- WHAT IS BEING ASKED
Wherever a line in the data holds the word "computer", pull that line out.

--- DATASET EXTRACT Enclosed Below ---

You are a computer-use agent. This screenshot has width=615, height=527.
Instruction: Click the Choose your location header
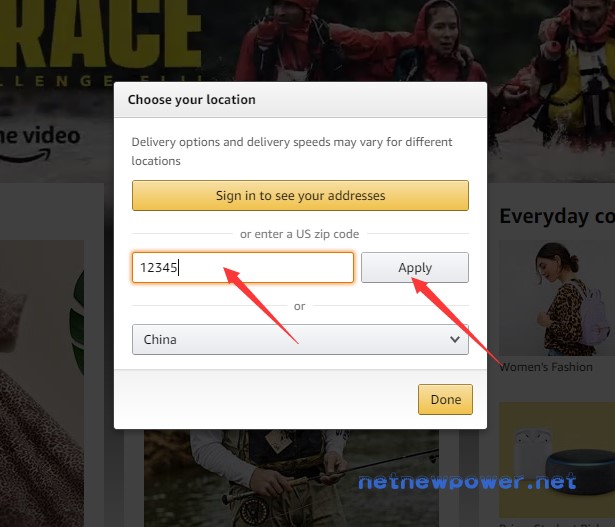click(192, 100)
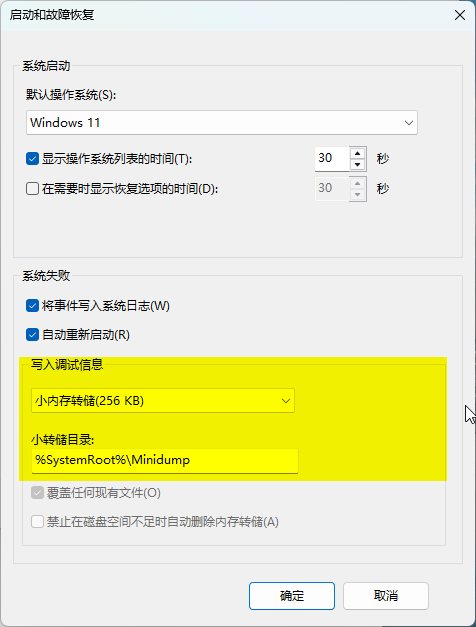Disable 自动重新启动 checkbox

click(x=32, y=335)
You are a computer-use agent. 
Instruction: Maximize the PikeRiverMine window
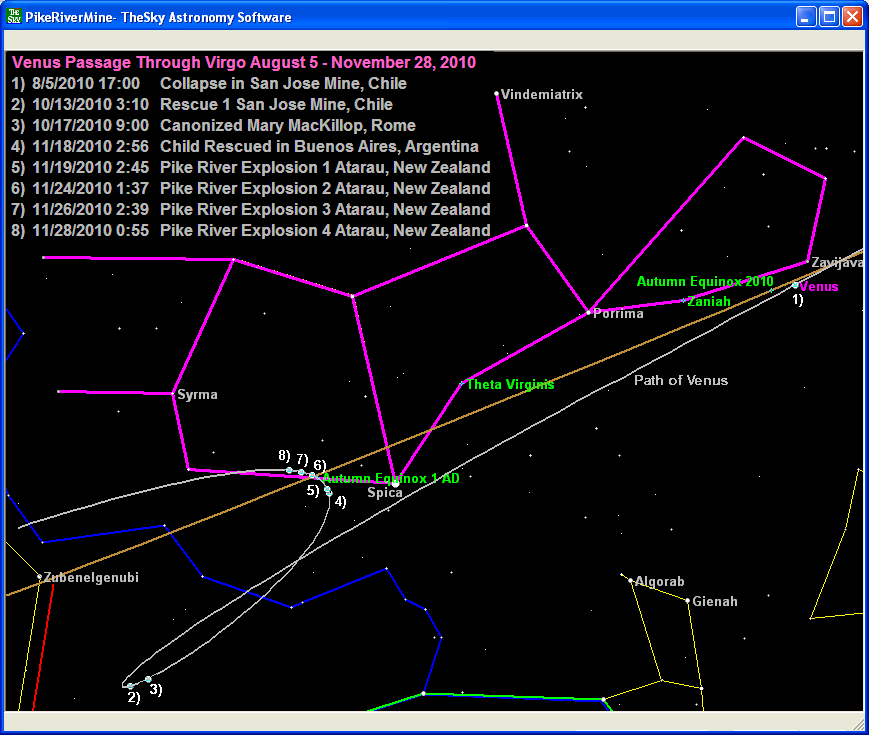pyautogui.click(x=829, y=17)
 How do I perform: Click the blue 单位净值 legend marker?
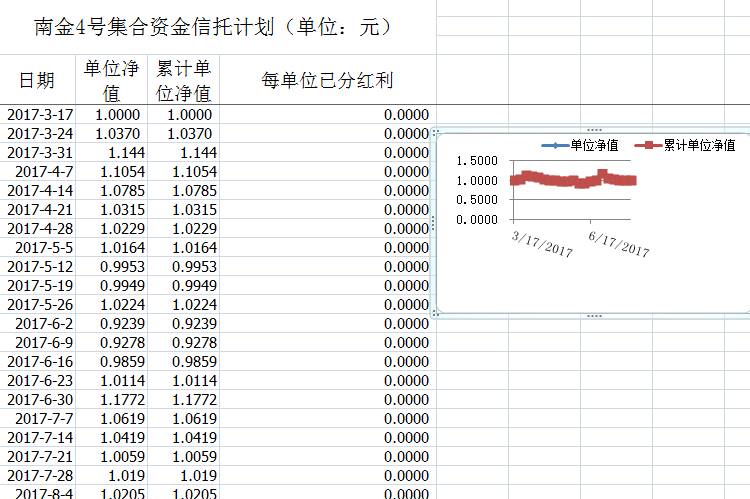click(554, 146)

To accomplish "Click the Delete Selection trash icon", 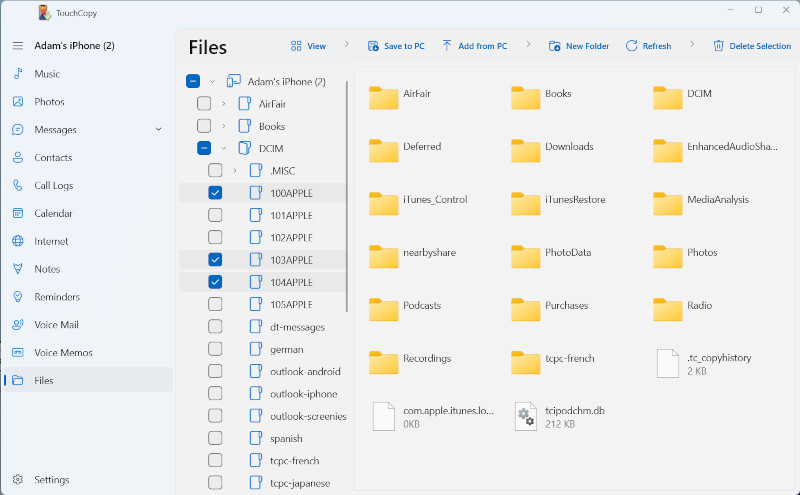I will tap(718, 46).
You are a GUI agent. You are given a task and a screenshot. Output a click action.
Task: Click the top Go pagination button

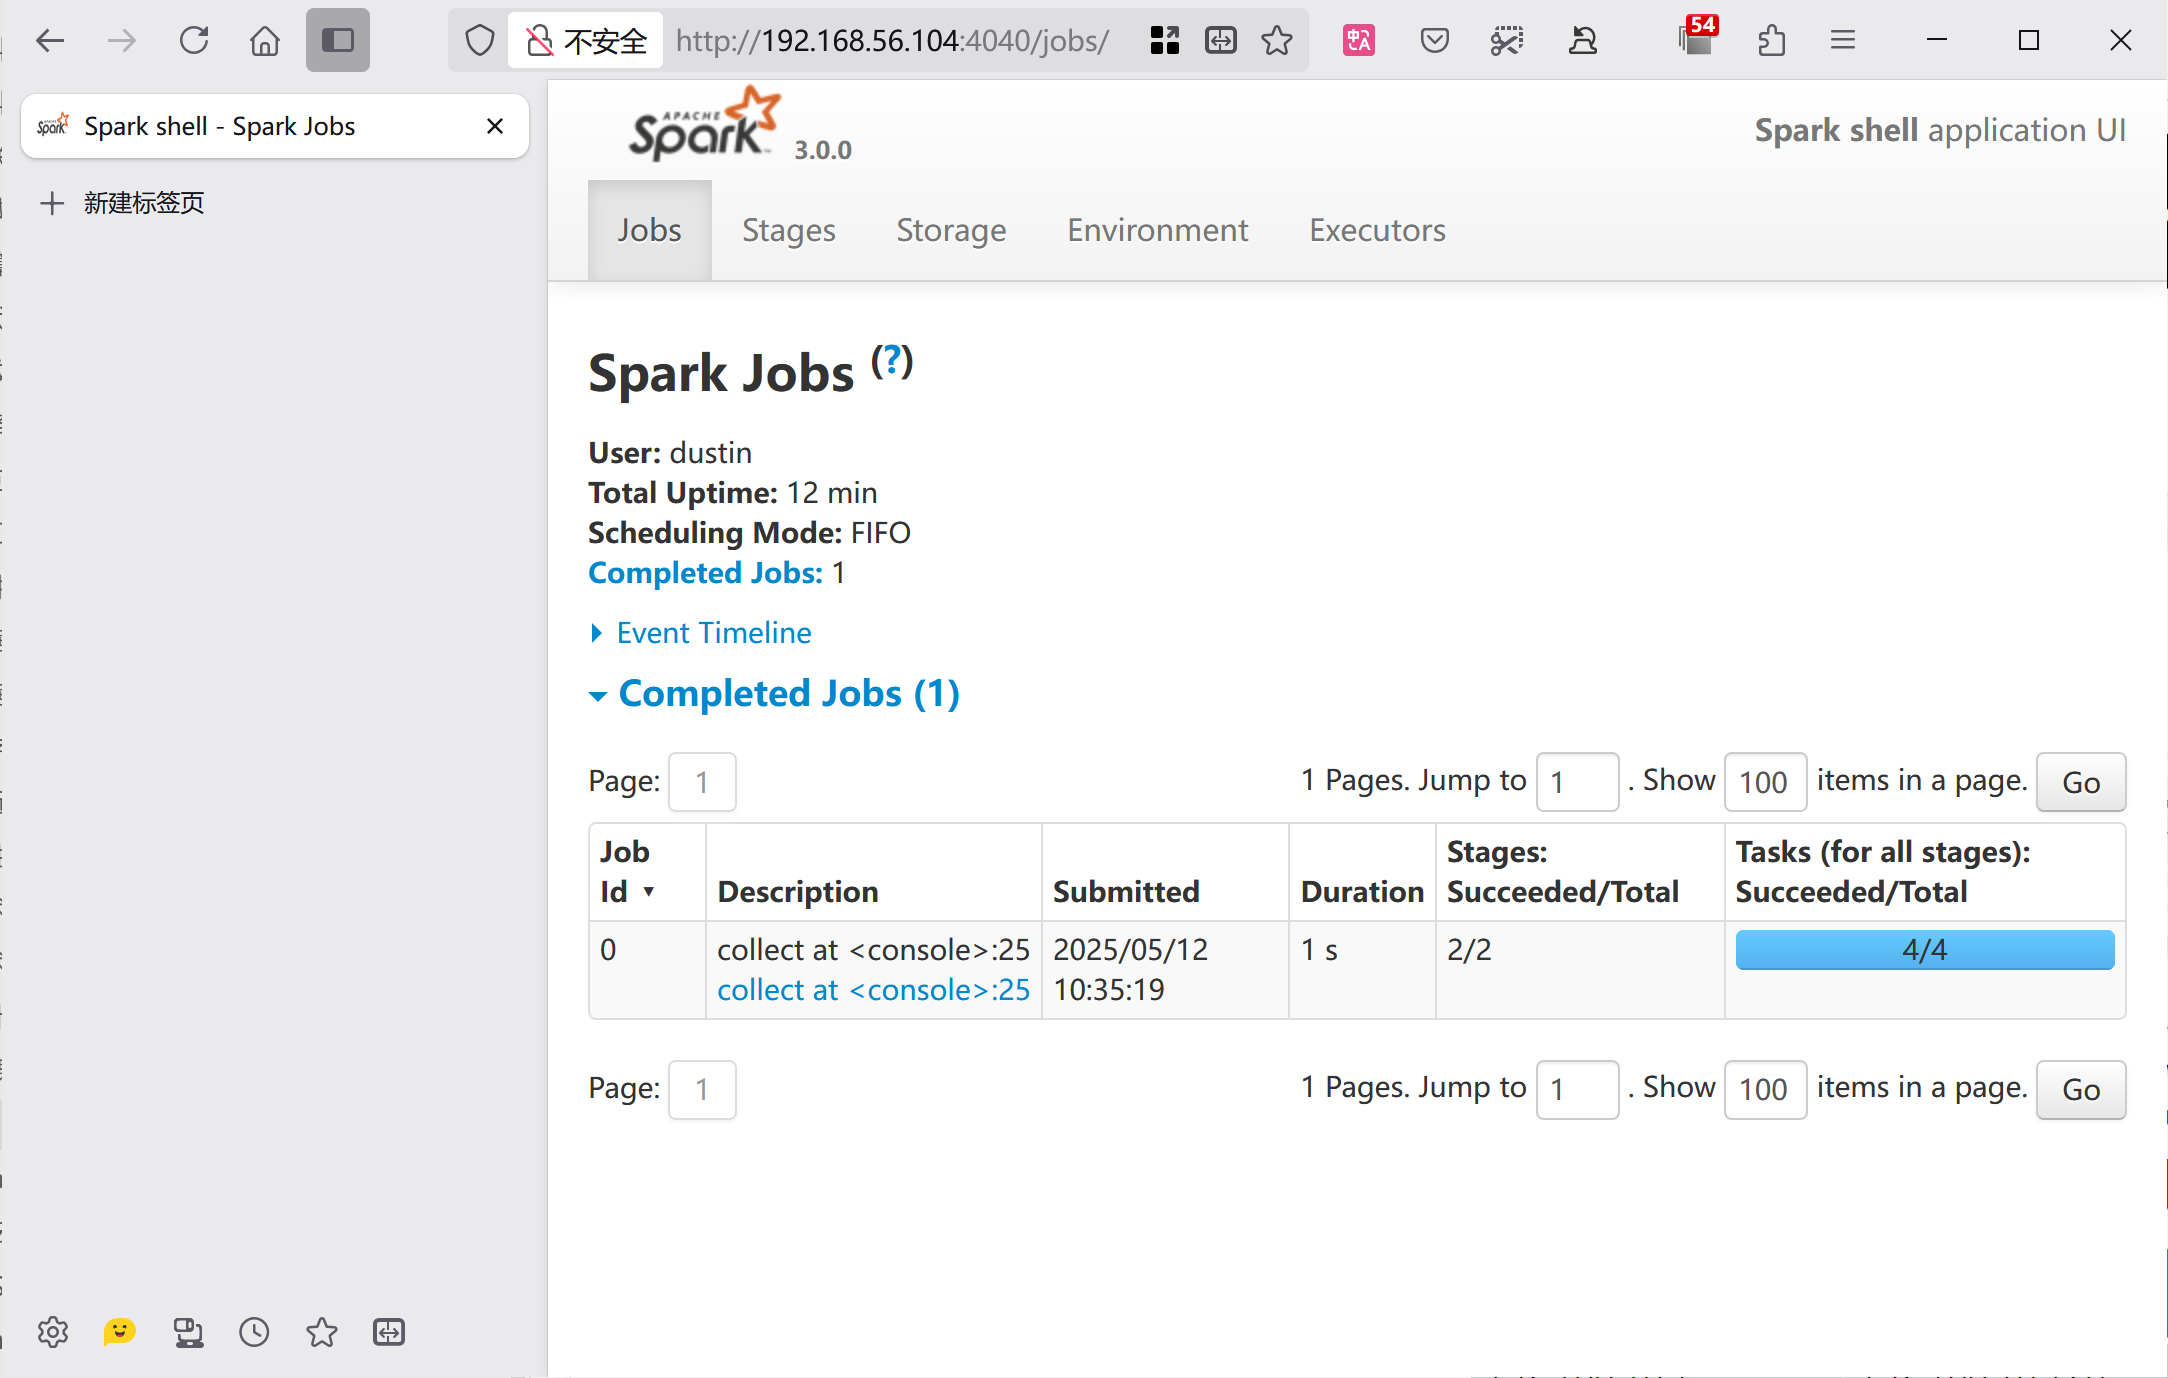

--- End of Enclosed DATASET EXTRACT ---

- RESPONSE BOX
You are a computer-use agent. This screenshot has width=615, height=527.
You are a computer-use agent. 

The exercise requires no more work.